The best leaders collaborate, not command. Mike Brown was brought in specifically to change the culture from the previous regime (more on that next week). His approach: give everyone – players, front office, support staff – a real voice. Brunson noted that Brown "always wanted open dialogue since Day One." Brown himself is explicit that his leadership culture is built on three pillars: selfless, connected, accountable. Compliance gets you lip service. Collective ownership gets you to the Finals.
Hire for character first. The Knicks front office has been deliberate about what they call "good character guys." This wasn't an accident. It was a hiring criterion. The willingness to put team above self doesn't develop overnight; it requires recruiting people who are already oriented that way. Think about your last few hires. How much emphasis did you put on assessing skills? And how much time did you spend assessing character, values, and how that person operates under pressure? Both matter, but only one will determine whether your team coheres.
Your bench is your competitive advantage. Last year, the Knicks' bench never once outscored an opponent's second unit during the playoffs. Last week, their bench outscored the Cavaliers' 58-24. The difference? Brown trusted and developed his depth – and players like Miles McBride, Mitchell Robinson, and Jordan Clarkson stepped up when it counted. In most organizations, the "bench" – newer hires, quieter contributors, people not yet in senior roles, overlooked veterans – is underdeveloped and underutilized. Investing in your bench isn't a nice-to-have. It's what determines whether your team can sustain high performance when the stakes are highest.
Final thought: The most powerful thing about this Knicks run isn't the wins. It's the reminder that the same people, under different leadership and a different culture, can produce completely different results. Before assuming you have a talent problem, it's worth asking whether you have a culture one.
Coaching Technique: Reinforcing Team-First Behavior
Catch it and call it out
This week, make it your mission to catch one team member putting the team above themselves – sharing credit, stepping up quietly, helping out a colleague – and name it out loud, specifically, in front of others.
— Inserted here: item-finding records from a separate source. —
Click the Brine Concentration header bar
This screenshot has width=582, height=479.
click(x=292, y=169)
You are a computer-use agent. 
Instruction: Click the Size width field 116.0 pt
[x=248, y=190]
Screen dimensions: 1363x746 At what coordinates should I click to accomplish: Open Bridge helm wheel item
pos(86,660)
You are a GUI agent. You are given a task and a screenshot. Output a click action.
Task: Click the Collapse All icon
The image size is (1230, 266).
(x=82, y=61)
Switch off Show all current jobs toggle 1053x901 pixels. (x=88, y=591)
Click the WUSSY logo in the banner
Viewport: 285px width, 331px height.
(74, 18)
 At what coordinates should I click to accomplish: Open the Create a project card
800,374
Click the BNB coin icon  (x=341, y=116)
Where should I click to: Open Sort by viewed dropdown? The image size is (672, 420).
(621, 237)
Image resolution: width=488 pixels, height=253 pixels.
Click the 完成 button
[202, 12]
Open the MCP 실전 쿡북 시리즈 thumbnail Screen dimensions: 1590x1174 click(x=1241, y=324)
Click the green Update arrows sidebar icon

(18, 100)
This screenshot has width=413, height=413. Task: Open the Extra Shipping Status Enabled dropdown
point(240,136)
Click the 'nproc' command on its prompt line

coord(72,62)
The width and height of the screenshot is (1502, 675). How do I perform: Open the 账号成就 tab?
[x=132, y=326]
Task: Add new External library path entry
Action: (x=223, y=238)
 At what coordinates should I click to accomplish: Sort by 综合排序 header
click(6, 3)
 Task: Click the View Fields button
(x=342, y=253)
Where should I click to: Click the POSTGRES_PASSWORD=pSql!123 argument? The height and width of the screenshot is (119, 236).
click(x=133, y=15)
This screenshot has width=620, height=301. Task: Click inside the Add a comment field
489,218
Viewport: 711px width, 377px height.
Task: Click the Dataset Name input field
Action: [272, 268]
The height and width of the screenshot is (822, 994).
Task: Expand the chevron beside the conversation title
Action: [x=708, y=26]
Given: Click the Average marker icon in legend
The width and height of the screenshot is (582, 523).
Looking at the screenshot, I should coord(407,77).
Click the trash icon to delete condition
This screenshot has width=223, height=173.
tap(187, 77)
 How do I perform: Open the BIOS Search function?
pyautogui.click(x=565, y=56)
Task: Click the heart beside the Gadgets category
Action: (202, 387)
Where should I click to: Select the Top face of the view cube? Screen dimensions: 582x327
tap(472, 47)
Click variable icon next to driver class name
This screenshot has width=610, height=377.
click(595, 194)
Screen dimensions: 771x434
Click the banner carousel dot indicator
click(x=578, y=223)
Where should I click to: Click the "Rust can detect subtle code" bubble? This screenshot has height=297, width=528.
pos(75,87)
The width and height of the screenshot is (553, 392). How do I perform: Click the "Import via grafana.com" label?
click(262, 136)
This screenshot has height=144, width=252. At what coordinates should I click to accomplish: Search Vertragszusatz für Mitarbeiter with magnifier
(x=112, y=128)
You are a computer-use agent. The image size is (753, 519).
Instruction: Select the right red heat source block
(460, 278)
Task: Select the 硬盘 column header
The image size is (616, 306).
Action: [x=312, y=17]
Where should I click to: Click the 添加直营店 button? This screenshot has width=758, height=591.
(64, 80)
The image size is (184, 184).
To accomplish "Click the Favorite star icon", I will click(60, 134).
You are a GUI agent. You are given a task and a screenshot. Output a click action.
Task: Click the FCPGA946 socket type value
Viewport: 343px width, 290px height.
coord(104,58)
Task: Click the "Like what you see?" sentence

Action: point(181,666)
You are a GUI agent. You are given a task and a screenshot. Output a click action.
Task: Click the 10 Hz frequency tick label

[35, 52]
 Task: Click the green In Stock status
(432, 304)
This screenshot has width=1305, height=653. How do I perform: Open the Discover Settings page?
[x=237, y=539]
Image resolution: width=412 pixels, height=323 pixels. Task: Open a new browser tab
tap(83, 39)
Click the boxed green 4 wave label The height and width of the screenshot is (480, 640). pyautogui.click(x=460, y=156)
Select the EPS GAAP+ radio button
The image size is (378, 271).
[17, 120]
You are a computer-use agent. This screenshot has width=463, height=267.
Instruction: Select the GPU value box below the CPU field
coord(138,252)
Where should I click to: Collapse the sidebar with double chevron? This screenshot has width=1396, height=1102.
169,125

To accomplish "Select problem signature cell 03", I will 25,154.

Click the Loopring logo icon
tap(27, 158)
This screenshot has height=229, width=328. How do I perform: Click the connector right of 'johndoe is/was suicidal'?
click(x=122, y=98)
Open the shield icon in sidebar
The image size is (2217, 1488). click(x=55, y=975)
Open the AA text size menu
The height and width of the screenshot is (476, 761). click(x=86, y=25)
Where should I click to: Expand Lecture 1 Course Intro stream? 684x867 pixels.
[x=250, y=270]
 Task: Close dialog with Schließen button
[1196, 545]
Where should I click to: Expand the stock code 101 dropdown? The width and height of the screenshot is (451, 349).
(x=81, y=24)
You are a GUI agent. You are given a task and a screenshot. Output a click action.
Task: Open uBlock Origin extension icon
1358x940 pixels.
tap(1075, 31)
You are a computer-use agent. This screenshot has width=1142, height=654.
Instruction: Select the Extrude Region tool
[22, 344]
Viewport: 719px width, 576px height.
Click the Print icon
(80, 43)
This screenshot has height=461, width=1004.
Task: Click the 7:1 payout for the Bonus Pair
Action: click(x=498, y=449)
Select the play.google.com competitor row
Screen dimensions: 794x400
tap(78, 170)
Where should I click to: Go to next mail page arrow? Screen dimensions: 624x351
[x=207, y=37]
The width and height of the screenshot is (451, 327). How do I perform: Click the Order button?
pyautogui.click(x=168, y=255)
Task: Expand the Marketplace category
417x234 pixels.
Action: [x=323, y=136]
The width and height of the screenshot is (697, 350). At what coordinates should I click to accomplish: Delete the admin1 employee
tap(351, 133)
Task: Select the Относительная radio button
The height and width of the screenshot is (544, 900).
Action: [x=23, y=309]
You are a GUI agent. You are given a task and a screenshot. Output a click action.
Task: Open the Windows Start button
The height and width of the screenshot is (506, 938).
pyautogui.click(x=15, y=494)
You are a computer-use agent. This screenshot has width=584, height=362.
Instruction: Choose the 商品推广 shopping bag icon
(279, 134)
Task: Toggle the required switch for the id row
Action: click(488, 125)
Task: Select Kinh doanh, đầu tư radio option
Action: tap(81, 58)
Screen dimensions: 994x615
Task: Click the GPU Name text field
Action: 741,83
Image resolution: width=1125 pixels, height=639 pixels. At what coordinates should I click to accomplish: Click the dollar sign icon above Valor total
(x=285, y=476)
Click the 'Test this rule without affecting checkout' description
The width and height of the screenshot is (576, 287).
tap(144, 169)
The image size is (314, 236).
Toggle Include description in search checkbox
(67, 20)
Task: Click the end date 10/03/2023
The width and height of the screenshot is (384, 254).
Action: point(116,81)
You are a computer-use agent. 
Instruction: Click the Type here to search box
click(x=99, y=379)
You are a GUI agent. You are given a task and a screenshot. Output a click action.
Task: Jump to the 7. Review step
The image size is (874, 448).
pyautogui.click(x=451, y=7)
Not "great teamwork" but: "I noticed you handed that project off to Jamie even though you'd done most of the groundwork. That kind of generosity is what makes this team work."
Do it once this week. See what it does to your team’s dynamic.
Recommendations
Multipliers by Liz Wiseman — After listening to many interviews and reading articles about it, I finally picked up the actual book. I normally wait until I'm done reading to make a recommendation, but I'm getting enough out of it already to suggest you get it today. Wiseman distinguishes between leaders who amplify the intelligence and capability around them, and those who diminish it, even accidentally. The contrast between this year's Knicks and last year's is a masterclass in the difference. (Stay tuned for next week's newsletter.)
Surprising Ways to Reduce Turnover in High-Pressure, High-Skill Jobs: This analysis of nurse burnout and turnover has lessons for many leaders looking to increase retention on their teams.